> **Work to complete**
1. In the Bitcoin article, how long did it recently take to settle a transaction?
2. Please reproduce a passage from the Bitcoin article word for word: begin at the words that have "Turmoil in bitcoin", and stop after "only rise further.".

> **Document section**
-- Start --

Beyond the Bitcoin Hype: Limitations of Bitcoin and Blockchain Technology

A lot has been written about the benefits of cryptocurrencies such as Bitcoin and blockchain technology. Blockchain technology will no doubt revolutionize the world. It should be no coincidence that one of our recent guests to Universidad Francisco Marroquín, Nick Szabo, has labeled blockchain technology “the Napster of finance.” While recognizing the value of cryptocurrencies and blockchain technology, I argue that we should go beyond the bitcoin hype and understand the obstacles these emerging technologies face to recognize the opportunities they offer.

The Bitcoin Hype

We can sum up a list of psychological biases that explain why tech-oriented bitcoin adepts fall in love with the technology, blind of practical challenges:

  • Backfire effect
  • Bandwagon effect
  • Ostrich effect
  • Pro-innovation bias

This leads some adepts to ignore the important headwinds bitcoin faces in the near future. While some – without a doubt – get too carried away, the potential of bitcoin and blockchain technology is undeniable.

If you ever tried to transfer money abroad, you might recognize that the international payment industry is, perhaps, in biggest need for a change: transactions take days, lack transparency and often fail. Middlemen are abundant and costs are high. Foreign exchange is costly. About $300 trillion in international transactions occur every year, which contribute between $150 and $200 billion to bank revenues (source: CryptoCoinsNews). An industry that is bound to be disrupted by financial innovation.

The Famous Fork in the Road

Turmoil in bitcoin land. Bitcoin is experiencing serious problems. As bitcoin transaction volume is on the rise, the blockchain becomes bigger and a bigger. A large backlog of transactions has accumulated. This has led to:

  • Higher transaction processing times
    Recently, it took almost four hours to settle a transaction. As transaction volume increases, these processing times will only rise further.
  • Higher transaction fees
    To get priority over other transaction, that is, to get your transaction into a block that will be verified more quickly before other blocks are verified, a bitcoin user can offer a transaction fee. Since the backlog is growing, and processing time are on the rise, users are forced to offer transaction fees. Recently, the fee equaled $0.32 for a transaction.

All this seems troubling, since the whole point to cryptocurrencies is that transactions get settled (as a good as) real-time and for a tiny fraction of today´s transaction costs (although some people, prominently Nick Szab, argue that a cryptocurrency’s primary benefit is security, not efficiency). The bitcoin extremists (for lack of a better term) dismiss these issues as irrelevant, often incapable of recognizing that these problems will get worse, not better.

One of the solutions is to simply allow for an increase in transactions per “block.” Currently, 11% of bitcoin miners favor this solution, as can be observed from the fact that they installed the modified blockchain software. As soon as they reach more than half, a “fork in the road” occurs. This simply means that one bitcoin gets divided into two different bitcoin currencies: Bitcoin Core (the classic bitcoin) and Bitcoin Unlimited (the modified bitcoin).

-- End --

> **Dataset entries**
-- Start --

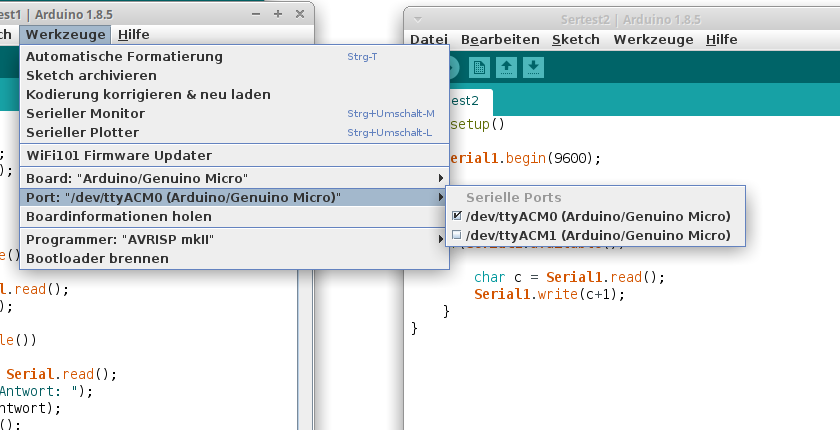Click the Save sketch down-arrow toolbar icon
Image resolution: width=840 pixels, height=430 pixels.
(x=534, y=68)
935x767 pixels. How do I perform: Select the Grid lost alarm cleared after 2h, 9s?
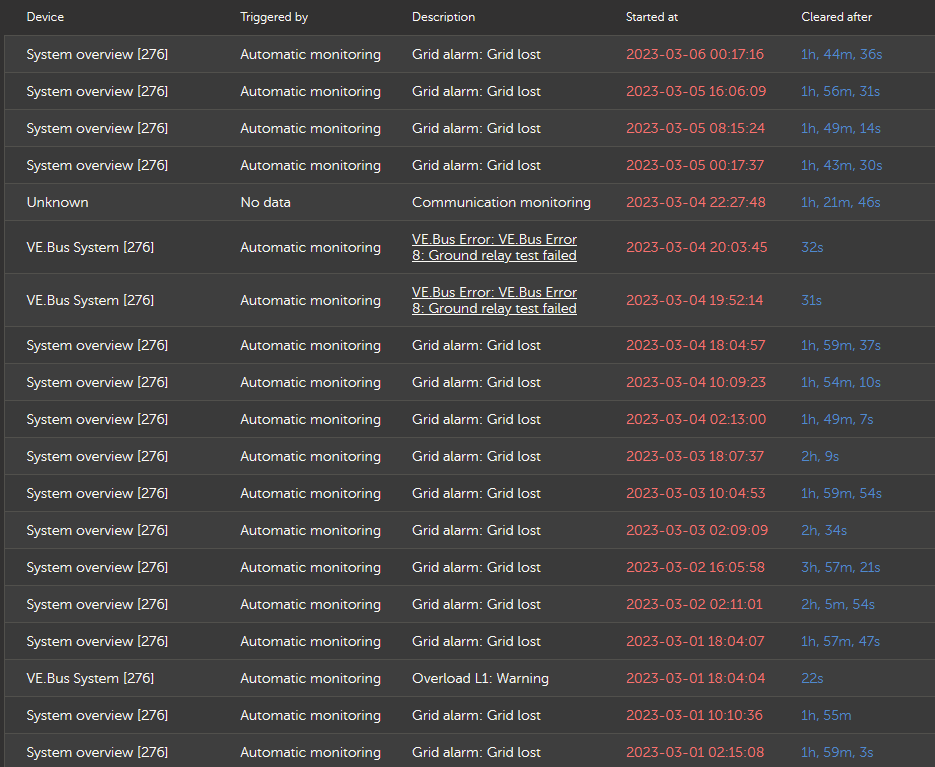coord(469,456)
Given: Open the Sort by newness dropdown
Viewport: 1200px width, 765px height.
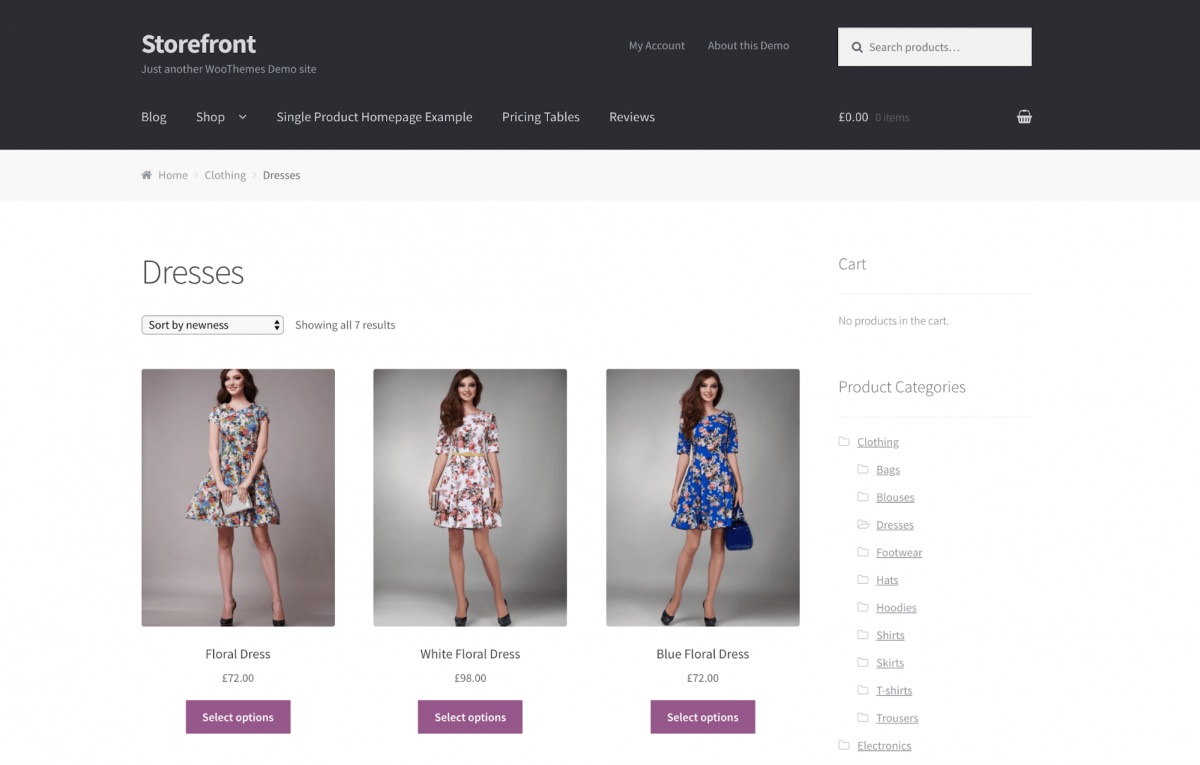Looking at the screenshot, I should coord(212,324).
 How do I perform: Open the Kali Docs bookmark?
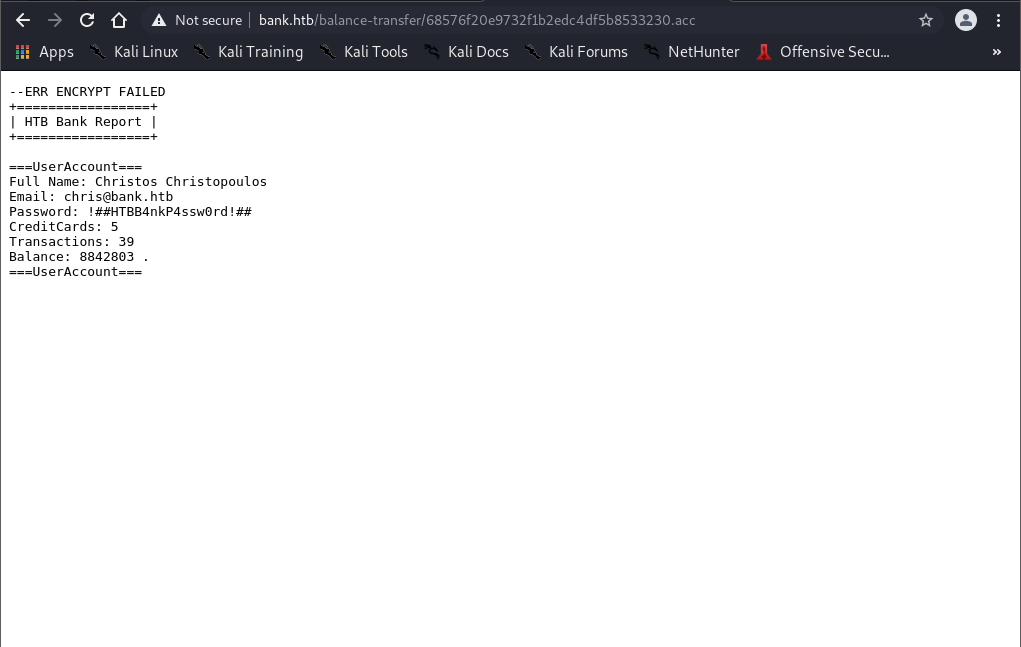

-- End --

> **Exercise results**
1. Almost four hours.

2.
Turmoil in bitcoin land. Bitcoin is experiencing serious problems. As bitcoin transaction volume is on the rise, the blockchain becomes bigger and a bigger. A large backlog of transactions has accumulated. This has led to:

  • Higher transaction processing times
    Recently, it took almost four hours to settle a transaction. As transaction volume increases, these processing times will only rise further.